# Comment utilisez-vous votre Apple Watch ?



## Dredriban (18 Novembre 2019)

Bonjour à tous,


Il s'agit sans doute d'une question "bête" mais comment utilisez-vous au quotidien votre Apple Watch ?


J'ai acquis une Apple Watch 4, il y a un an et l'heure est au bilan. Je suis totalement d'accord avec ceux qui disent qu'il s'agit d'un gadget, dispensable si nous n'en avons pas, qui devient vite indispensable quand on y prend goût.


Pourtant, l'utilisation d'un tel outil doit permettre de gagner du temps, de passer moins de temps sur son téléphone, et c'est là que je me pose des questions quant à mon utilisation. Alors oui, c'est ultra pratique de pouvoir utiliser Shazam à son poignet, d'avoir un suivi dans ses activités sportives et de pouvoir changer sa musique sur son poignet.
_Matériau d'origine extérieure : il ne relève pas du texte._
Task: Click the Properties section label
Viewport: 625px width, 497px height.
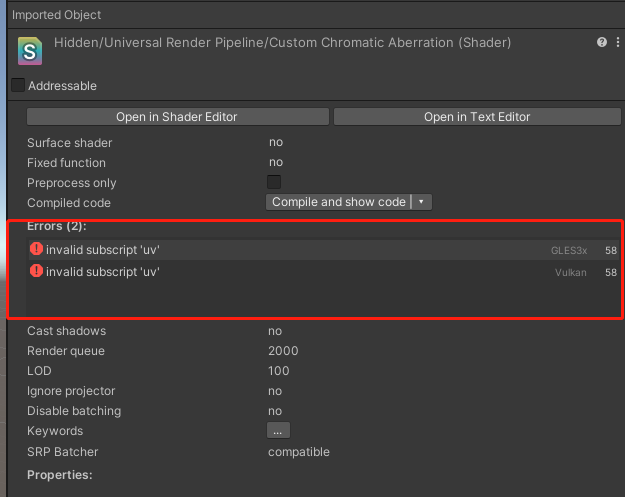Action: 59,473
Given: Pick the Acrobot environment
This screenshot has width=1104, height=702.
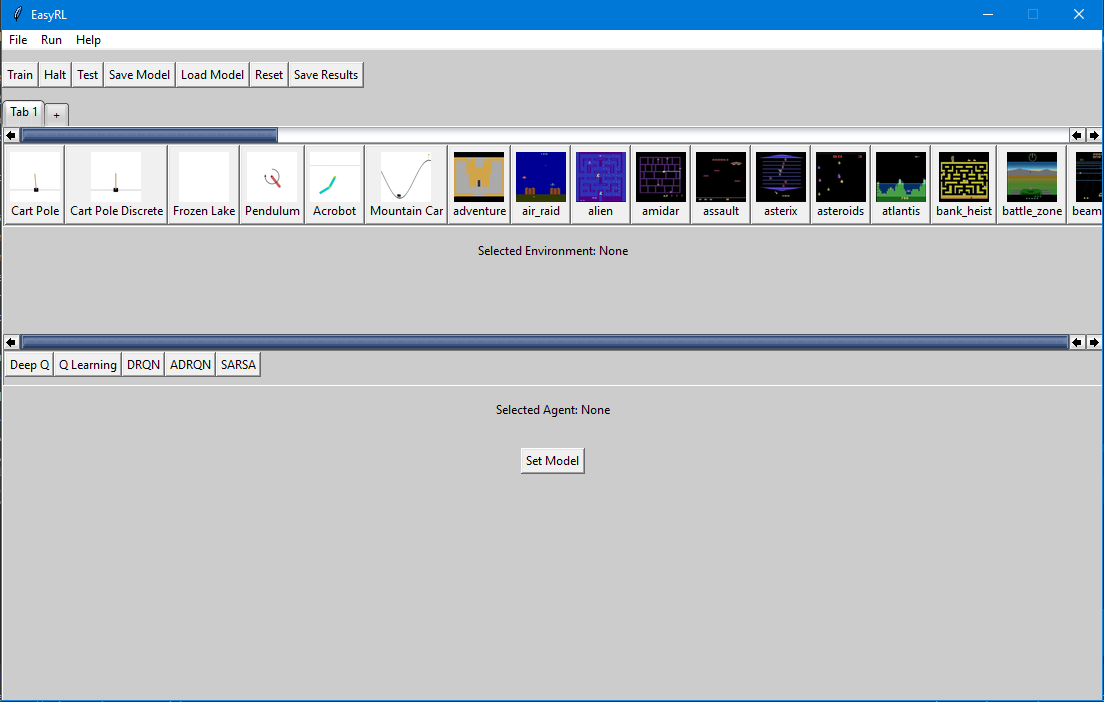Looking at the screenshot, I should [334, 184].
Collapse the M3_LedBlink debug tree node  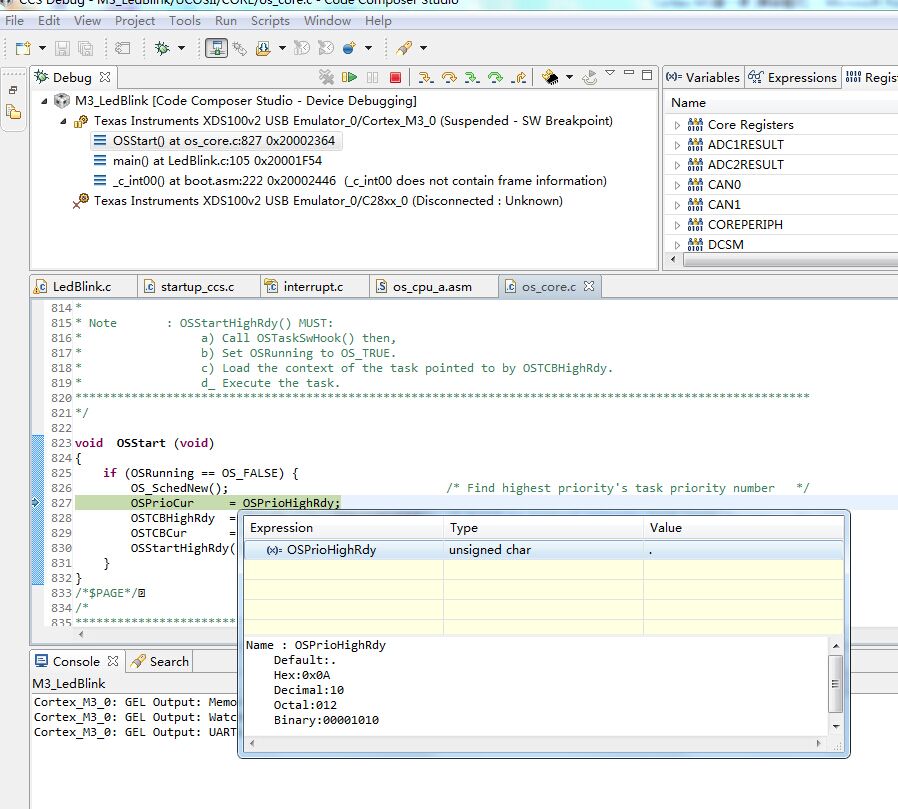pos(45,101)
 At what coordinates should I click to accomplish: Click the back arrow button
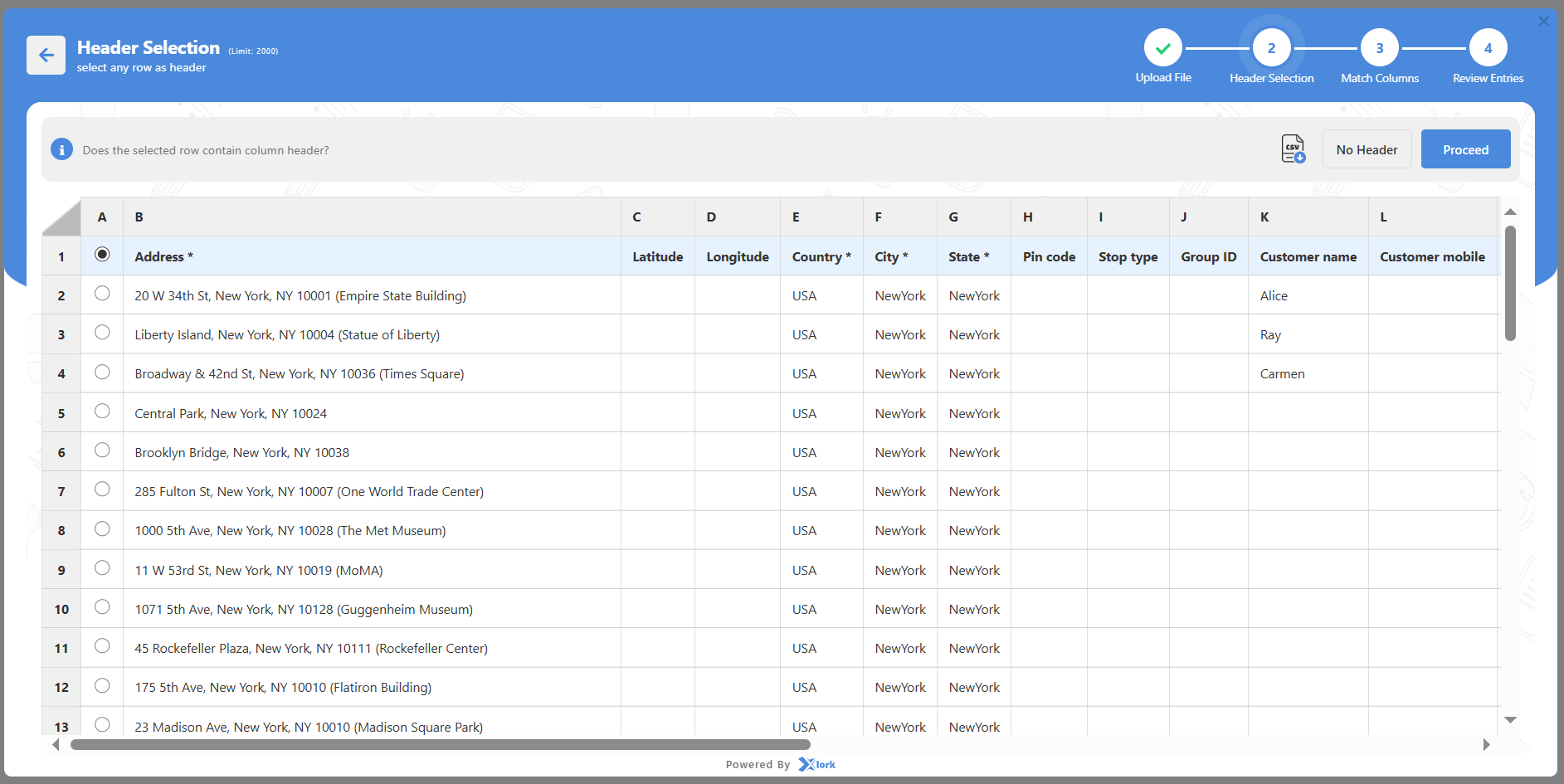(x=46, y=56)
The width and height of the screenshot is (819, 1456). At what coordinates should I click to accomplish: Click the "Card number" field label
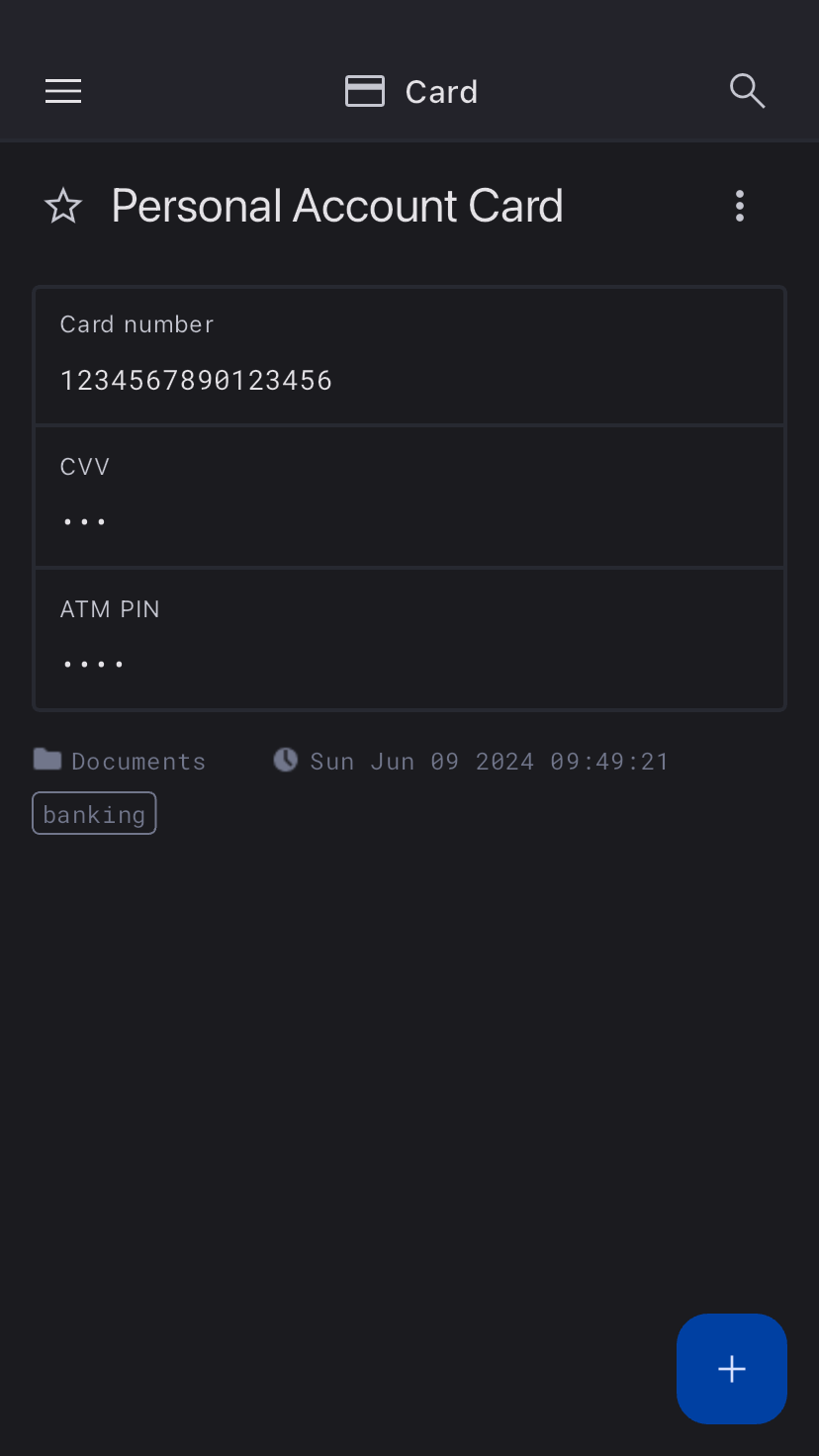click(x=136, y=324)
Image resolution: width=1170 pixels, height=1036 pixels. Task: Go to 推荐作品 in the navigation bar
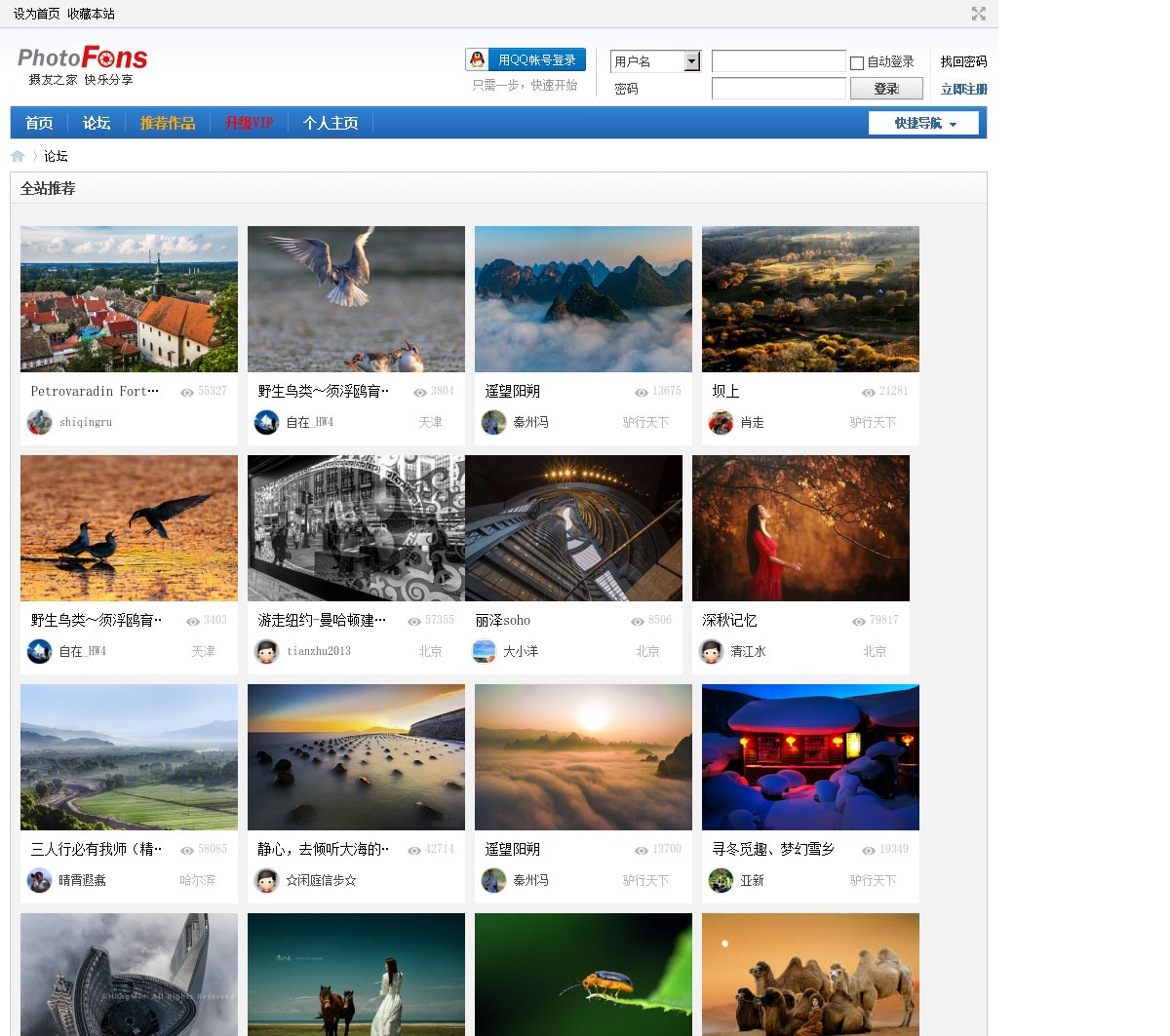pyautogui.click(x=168, y=123)
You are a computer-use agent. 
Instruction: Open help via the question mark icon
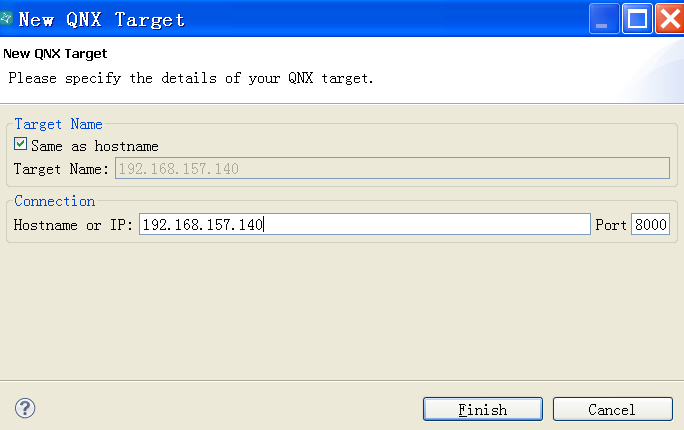[x=25, y=409]
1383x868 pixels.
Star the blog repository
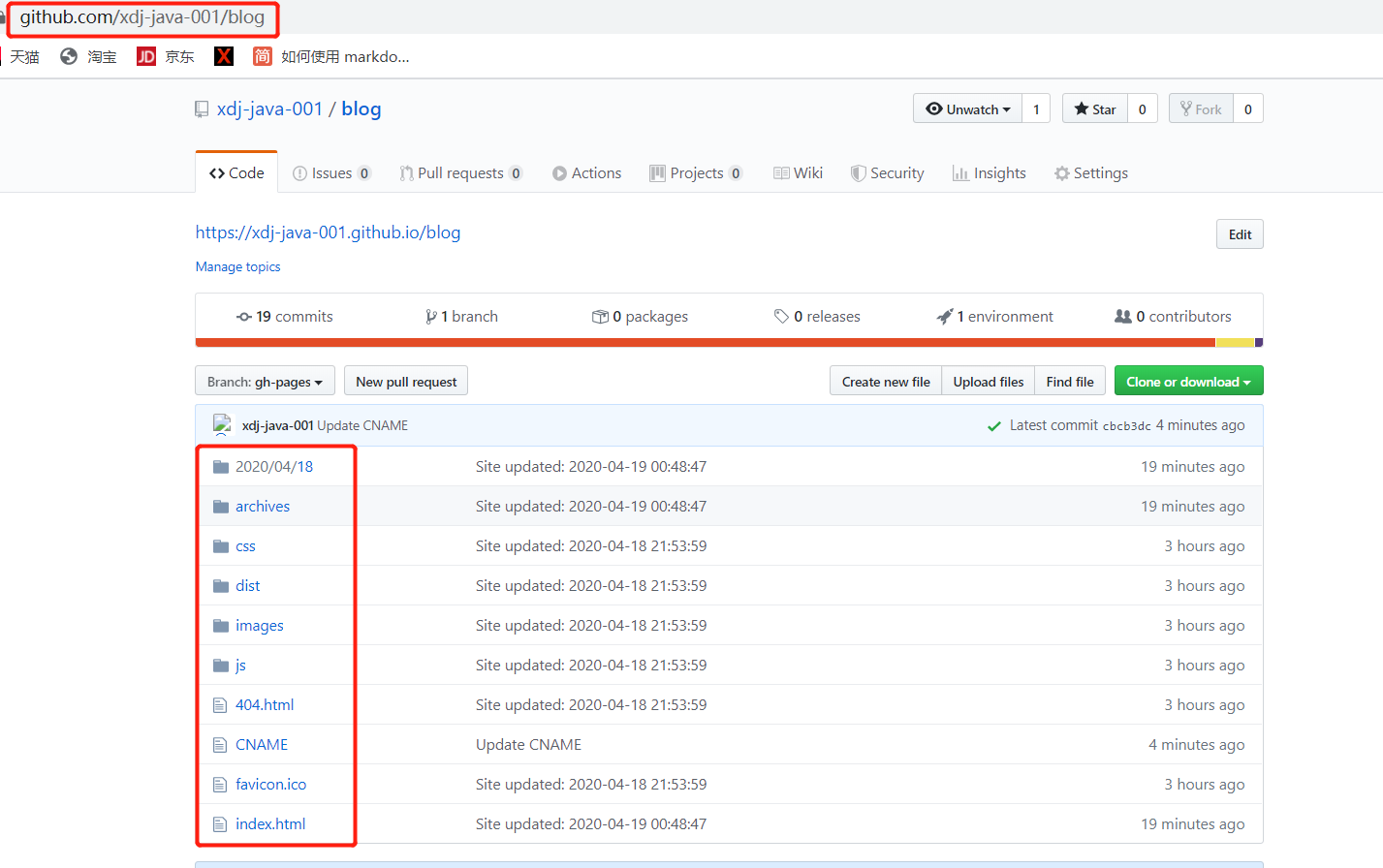click(x=1095, y=109)
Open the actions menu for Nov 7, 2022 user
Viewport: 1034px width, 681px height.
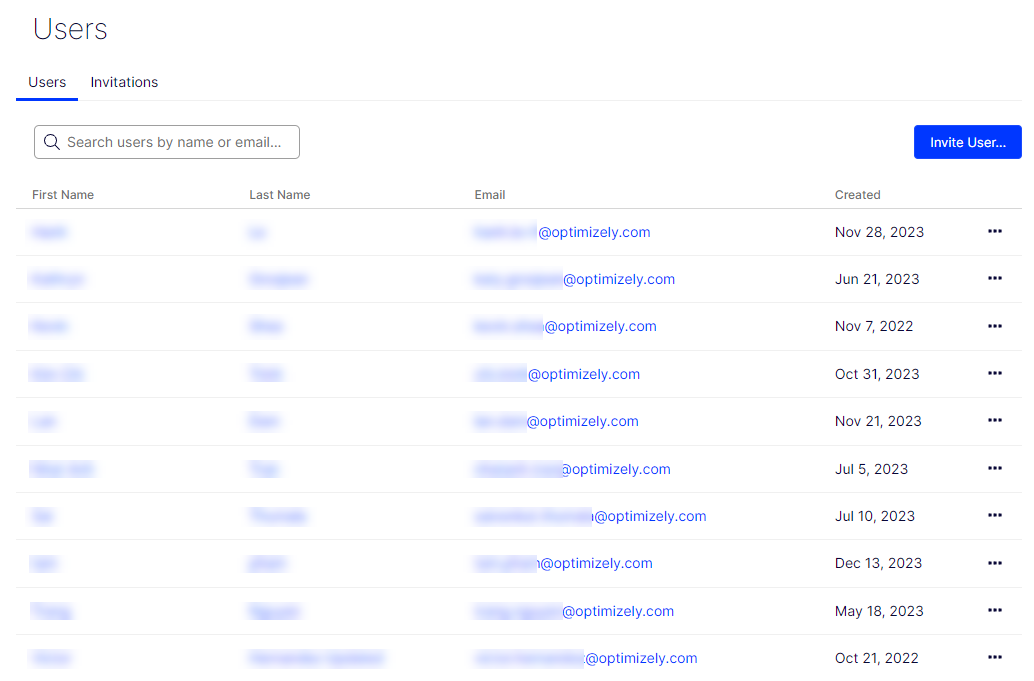(995, 326)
Cependant, un tel outil est censé nous faire passer moins de temps sur notre téléphone. Or, je trouve que ce n'est pas le cas. En effet, c'est un avantage d'avoir ses notifications à son poignet et ainsi avoir un aperçu du message. Dans 80% des cas, cela m'incite plus qu'autre chose à aller sur mon iPhone. En effet, je reçois un SMS, un message sur Messenger ou Slack, généralement, ces derniers nécessitent une réponse, me forçant ainsi à sortir mon téléphone pour y répondre et suivre la conversation. A l'origine, je pensais que l'objectif premier était de passer moins de temps sur son iPhone, alors que je me rends compte, qu'il y a plus un effet incitatif à aller le consulter pour être en mesure de répondre.


J'adore le produit, ce n'est pas une critique en soit, mais j'aimerais savoir si j'avais eu une mauvaise compréhension de ce dernier ou si au contraire, je m'en servais mal. Effectivement, je suis toujours à la recherche de cette productivité et d'optimiser mon utilisation produit.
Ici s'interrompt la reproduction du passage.